About Aortic Aneurysm Surgery
This information is intended for general information only and should not be considered as medical advice on the part of Health-Tourism.com. Any decision on medical treatments, after-care or recovery should be done solely upon proper consultation and advice of a qualified physician.
What is Aortic Aneurysm?
An aortic aneurysm is a weakened and bulging area in the aorta, the major blood vessel that feeds blood to the body.
Depending on the size of the aneurysm and on other factors, your doctor may recommend that surgery will be done.
How can Aortic Aneurysm be treated?
Currently the only effective treatment for aortic aneurysm is surgery. A patch or artificial piece of blood vessel is sewn where the aneurysm was to reinforce the aorta so that it does not burst again.
Open aneurysm repair:
A open abdominal or open chest surgery which involves removing the damaged section of the aorta and replacing it with a synthetic tube (graft), which is sewn into place.
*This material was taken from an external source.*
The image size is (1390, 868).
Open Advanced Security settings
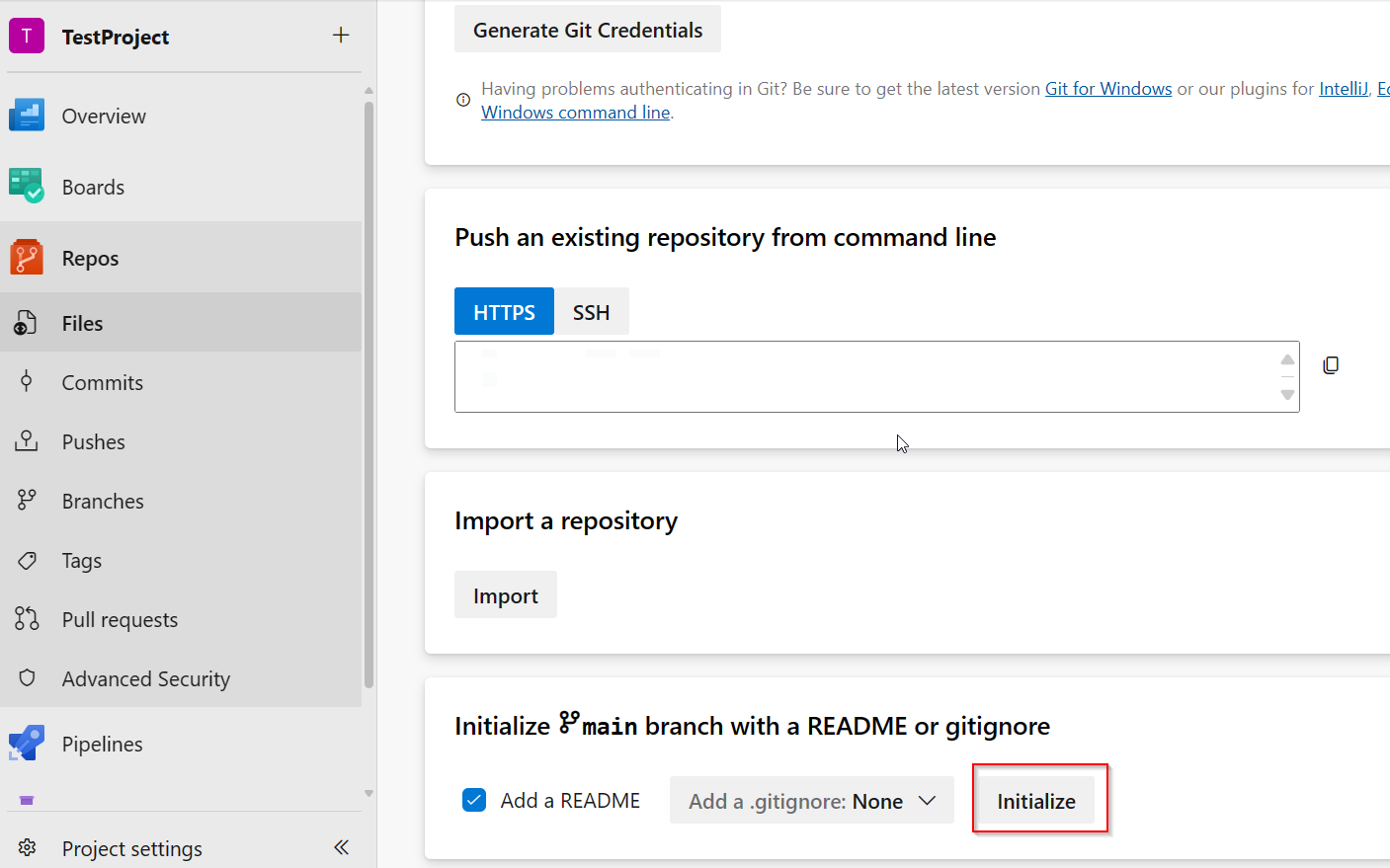[26, 678]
Endovascular aneurysm repair (EVAR):
surgery is performed from within your aorta using catheters (thin long tubes). The catheters are entered through small incisions in the groin, and are used to guide and deliver a synthetic graft through the blood vessels to the site of the aneurysm. The graft reinforces the weakened section of the aorta to prevent rupture of the aneurysm.
Days admitted : Typically 7 days at the hospital
Anesthesia : General anesthesia
Recovery : After an open surgery it can take you between 4 weeks to 3 months to fully recover.
Endovascular surgery requires shorter recovery time.
Risks : Surgery to repair aortic aneurysm is a serious procedure that involves great risks.
Mortality rate from open repair surgery can be 4% or higher, depending on your condition and the quality of the surgeons.